PartialRankerReduced
Experiments with reducing the number of ranks computed by DFG based partial ranking methodology. In order to follow, please refer to Methodology 2 in the paper.
Experiment 2
We refer to the measurement data from the previous section. Recall, 10 objects are created, each with 3 measurement values sampled from 2 different normal distributions that are well-separated.
[5]:
from partial_ranker import MeasurementsSimulator, MeasurementsVisualizer
n1 = [0.2, 0.02]
n2 = [0.3,0.02]
M4 = {}
for i in range(5):
M4['t{}'.format(i)] = n1
for i in range(5,10):
M4['t{}'.format(i)] = n2
ms = MeasurementsSimulator(M4,seed=2)
ms.measure(reps=3)
measurements = ms.get_measurements()
mv = MeasurementsVisualizer(measurements)

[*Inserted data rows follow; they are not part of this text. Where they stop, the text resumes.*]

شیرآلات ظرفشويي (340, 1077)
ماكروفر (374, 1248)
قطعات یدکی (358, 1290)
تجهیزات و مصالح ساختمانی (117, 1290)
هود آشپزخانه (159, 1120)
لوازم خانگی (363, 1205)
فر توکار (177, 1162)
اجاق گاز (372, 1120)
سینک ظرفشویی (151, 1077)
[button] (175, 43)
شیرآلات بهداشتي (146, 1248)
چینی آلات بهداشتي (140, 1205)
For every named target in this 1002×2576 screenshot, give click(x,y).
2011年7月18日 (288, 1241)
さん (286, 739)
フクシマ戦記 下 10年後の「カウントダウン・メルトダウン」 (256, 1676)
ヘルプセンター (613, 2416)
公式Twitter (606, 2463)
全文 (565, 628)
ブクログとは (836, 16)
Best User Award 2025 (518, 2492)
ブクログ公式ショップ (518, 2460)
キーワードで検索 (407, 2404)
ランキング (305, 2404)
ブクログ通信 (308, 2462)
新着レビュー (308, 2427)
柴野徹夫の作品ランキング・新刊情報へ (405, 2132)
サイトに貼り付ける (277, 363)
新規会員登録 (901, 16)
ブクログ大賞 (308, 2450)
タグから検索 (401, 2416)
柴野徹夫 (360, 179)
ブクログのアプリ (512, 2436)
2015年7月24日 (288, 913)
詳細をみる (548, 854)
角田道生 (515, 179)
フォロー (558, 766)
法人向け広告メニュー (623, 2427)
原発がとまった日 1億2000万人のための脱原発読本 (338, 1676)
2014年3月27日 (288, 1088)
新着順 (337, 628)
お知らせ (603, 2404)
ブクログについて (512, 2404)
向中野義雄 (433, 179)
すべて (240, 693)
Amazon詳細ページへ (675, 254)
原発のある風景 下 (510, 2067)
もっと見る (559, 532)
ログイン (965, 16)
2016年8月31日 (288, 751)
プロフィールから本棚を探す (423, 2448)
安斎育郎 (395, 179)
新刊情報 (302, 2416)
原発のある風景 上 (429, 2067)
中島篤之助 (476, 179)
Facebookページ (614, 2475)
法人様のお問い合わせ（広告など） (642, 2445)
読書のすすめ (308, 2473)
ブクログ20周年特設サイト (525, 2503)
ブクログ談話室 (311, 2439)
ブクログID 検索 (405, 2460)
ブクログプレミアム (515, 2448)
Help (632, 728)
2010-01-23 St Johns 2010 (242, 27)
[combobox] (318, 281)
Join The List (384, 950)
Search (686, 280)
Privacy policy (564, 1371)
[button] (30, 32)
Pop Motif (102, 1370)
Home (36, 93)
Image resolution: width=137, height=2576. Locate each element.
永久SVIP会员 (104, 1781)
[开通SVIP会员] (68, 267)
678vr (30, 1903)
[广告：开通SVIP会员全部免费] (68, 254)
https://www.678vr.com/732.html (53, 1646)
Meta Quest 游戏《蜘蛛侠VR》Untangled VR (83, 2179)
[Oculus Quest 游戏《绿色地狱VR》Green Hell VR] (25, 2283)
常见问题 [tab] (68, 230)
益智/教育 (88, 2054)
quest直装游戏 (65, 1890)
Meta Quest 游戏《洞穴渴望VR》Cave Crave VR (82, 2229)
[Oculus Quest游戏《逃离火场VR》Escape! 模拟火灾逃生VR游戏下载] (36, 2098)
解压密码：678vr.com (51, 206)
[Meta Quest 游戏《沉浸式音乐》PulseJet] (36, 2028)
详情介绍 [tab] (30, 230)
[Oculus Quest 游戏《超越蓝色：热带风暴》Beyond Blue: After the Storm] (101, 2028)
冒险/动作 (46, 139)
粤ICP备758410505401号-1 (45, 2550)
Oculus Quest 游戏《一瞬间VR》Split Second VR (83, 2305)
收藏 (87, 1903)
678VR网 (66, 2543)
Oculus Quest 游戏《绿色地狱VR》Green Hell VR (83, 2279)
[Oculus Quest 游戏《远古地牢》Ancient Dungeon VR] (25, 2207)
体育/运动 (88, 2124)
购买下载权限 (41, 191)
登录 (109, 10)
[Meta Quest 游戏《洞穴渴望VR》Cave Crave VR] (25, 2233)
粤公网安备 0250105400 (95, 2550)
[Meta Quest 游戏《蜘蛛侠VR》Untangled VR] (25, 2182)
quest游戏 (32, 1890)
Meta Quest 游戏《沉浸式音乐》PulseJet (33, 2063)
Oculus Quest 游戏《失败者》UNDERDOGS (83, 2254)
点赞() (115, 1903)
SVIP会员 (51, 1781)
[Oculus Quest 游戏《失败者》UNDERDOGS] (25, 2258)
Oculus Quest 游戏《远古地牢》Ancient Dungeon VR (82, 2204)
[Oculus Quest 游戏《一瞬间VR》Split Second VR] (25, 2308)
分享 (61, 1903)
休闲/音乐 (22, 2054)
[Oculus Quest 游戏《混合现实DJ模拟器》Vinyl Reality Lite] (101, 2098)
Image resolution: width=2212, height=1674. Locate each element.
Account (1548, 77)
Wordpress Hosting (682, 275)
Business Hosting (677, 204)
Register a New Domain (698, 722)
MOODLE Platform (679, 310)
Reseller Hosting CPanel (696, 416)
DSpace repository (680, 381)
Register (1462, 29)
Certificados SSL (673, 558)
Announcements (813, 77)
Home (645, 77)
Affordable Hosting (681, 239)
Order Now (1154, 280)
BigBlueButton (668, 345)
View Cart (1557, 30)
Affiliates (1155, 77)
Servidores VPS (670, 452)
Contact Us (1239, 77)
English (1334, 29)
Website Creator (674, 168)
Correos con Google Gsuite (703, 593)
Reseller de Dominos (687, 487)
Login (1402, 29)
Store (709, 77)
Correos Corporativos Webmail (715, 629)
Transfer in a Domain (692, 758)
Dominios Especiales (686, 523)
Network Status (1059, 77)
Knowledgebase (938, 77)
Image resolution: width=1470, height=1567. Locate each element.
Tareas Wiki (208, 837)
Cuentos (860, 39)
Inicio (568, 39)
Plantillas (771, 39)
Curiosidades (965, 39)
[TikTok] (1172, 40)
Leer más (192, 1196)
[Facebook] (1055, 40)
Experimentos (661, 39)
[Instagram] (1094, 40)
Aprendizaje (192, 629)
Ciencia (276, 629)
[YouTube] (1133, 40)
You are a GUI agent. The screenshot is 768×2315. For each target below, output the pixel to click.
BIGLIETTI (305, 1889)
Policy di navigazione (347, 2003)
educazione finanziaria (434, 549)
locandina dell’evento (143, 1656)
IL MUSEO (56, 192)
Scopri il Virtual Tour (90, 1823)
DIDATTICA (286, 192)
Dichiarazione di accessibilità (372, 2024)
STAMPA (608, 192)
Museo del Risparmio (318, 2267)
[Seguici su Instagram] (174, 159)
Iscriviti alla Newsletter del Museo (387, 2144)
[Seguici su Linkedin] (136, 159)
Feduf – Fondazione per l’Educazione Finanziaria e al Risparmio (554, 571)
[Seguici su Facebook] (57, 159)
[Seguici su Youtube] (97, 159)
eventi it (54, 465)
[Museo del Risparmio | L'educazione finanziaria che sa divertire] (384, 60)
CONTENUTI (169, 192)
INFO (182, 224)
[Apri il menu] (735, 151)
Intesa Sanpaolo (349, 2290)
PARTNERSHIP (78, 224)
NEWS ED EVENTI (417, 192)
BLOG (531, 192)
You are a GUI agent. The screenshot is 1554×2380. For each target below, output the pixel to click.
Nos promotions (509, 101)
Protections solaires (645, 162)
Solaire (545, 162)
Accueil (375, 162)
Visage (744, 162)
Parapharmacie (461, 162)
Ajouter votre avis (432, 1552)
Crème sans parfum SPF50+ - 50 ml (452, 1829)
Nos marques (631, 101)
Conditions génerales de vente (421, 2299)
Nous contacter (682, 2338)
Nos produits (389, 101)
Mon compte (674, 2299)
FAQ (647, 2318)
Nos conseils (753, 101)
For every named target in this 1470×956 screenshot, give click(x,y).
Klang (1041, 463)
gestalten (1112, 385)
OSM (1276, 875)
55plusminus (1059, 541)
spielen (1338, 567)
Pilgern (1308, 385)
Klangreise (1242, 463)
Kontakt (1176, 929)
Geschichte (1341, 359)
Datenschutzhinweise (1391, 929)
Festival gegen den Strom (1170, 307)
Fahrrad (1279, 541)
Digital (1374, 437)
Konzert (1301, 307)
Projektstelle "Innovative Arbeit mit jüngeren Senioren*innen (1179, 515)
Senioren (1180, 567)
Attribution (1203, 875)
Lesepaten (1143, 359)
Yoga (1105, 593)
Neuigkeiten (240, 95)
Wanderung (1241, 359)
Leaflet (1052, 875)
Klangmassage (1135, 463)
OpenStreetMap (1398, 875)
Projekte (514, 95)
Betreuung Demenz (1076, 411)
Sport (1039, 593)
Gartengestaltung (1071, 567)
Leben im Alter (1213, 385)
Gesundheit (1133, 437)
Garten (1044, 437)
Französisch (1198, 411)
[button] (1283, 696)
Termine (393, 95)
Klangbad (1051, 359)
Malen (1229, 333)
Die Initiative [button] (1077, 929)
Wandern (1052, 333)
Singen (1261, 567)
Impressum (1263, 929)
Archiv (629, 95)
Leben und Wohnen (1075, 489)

fig = mv.show_measurements_boxplots(scale=0.5)
The Partial Ranks according to Methodology 2
[6]:
from partial_ranker import QuantileComparer, Method,PartialRanker
cm = QuantileComparer(measurements)
cm.compute_quantiles(q_max=75, q_min=25)
cm.compare()
pr = PartialRanker(cm)
pr.compute_ranks(Method.DFGReduced)
pr.get_ranks()
[6]:
{0: ['t0', 't2', 't1', 't4', 't3'], 1: ['t9', 't6', 't7', 't8', 't5']}
Now, the objects are classified into ranks according to the original distributions.
Experiment 3
Methodology 2 does not compute the partial ranking with the minimum possible number of ranks. Consider the following measurement data, again sampled from 2 normal distributions with objects having 3 values each.
[7]:
n1 = [0.2, 0.02]
n2 = [0.3,0.02]
M5 = {}
for i in range(5):
M5['t{}'.format(i)] = n1
for i in range(5,10):
M5['t{}'.format(i)] = n2
ms = MeasurementsSimulator(M5,seed=512)
ms.measure(reps=3)
measurements = ms.get_measurements()
mv = MeasurementsVisualizer(measurements)
fig = mv.show_measurements_boxplots(scale=0.5)
The Partial Ranks according to Methodology 2
[8]:
cm = QuantileComparer(measurements)
cm.compute_quantiles(q_max=75, q_min=25)
cm.compare()
pr = PartialRanker(cm)
pr.compute_ranks(Method.DFGReduced)
pr.get_ranks()
[8]:
{0: ['t1', 't0', 't3', 't4', 't2'], 1: ['t9', 't6', 't8', 't5'], 2: ['t7']}
In the following section, we show that PartialRankerMin can compute a partial ranking with two ranks, which is the minimum possible number of ranks for this case. PartialRankerDFGReduced is a trade off between PartialRankerMin and PartialRankerDFG, and particularly useful as a starting point, when the number of measurements for the objects are not consistent and it is hard to make an assumption about the nature of the distributions.